- Opening Delimiter -
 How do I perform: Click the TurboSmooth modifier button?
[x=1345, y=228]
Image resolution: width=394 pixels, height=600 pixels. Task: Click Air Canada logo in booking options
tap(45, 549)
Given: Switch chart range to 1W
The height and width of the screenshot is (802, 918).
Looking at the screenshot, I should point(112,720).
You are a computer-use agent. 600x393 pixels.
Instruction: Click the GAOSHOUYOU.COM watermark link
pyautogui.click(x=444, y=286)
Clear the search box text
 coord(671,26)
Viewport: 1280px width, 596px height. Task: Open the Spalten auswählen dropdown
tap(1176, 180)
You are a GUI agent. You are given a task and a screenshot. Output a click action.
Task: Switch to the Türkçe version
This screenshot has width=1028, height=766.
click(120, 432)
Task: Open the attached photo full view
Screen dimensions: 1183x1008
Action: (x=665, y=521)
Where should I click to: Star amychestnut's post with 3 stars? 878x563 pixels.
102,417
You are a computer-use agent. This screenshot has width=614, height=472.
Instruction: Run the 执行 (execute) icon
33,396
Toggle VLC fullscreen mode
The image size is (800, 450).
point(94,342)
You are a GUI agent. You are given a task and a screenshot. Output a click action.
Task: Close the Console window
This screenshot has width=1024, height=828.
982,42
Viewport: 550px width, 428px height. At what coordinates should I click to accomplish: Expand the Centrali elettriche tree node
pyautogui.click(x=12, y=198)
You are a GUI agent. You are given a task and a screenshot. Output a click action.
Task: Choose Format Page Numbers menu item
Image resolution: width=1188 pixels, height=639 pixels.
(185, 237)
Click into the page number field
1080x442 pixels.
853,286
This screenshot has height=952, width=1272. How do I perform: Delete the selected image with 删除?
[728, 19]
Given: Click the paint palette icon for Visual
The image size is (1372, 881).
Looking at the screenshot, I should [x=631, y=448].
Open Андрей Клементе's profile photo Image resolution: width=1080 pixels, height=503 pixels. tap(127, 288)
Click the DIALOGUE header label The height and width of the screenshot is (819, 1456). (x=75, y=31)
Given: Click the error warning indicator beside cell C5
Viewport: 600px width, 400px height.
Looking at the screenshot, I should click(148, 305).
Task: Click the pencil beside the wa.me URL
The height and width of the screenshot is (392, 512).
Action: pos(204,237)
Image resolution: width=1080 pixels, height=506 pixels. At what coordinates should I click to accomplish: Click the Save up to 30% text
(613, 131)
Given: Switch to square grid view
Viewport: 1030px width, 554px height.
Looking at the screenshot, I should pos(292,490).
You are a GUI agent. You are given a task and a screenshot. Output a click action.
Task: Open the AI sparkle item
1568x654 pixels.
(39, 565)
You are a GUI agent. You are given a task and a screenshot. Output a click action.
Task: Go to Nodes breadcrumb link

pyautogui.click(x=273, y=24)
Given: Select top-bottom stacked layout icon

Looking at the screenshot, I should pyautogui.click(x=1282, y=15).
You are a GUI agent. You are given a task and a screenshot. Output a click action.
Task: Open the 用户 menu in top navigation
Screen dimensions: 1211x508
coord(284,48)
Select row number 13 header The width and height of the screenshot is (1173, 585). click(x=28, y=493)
- Closing Delimiter -
EXERCISE BRIEF
Return all lines from the entries that contain the string "menu".

SOLVED EXERCISE
Task: Choose Format Page Numbers menu item
Task: Open the 用户 menu in top navigation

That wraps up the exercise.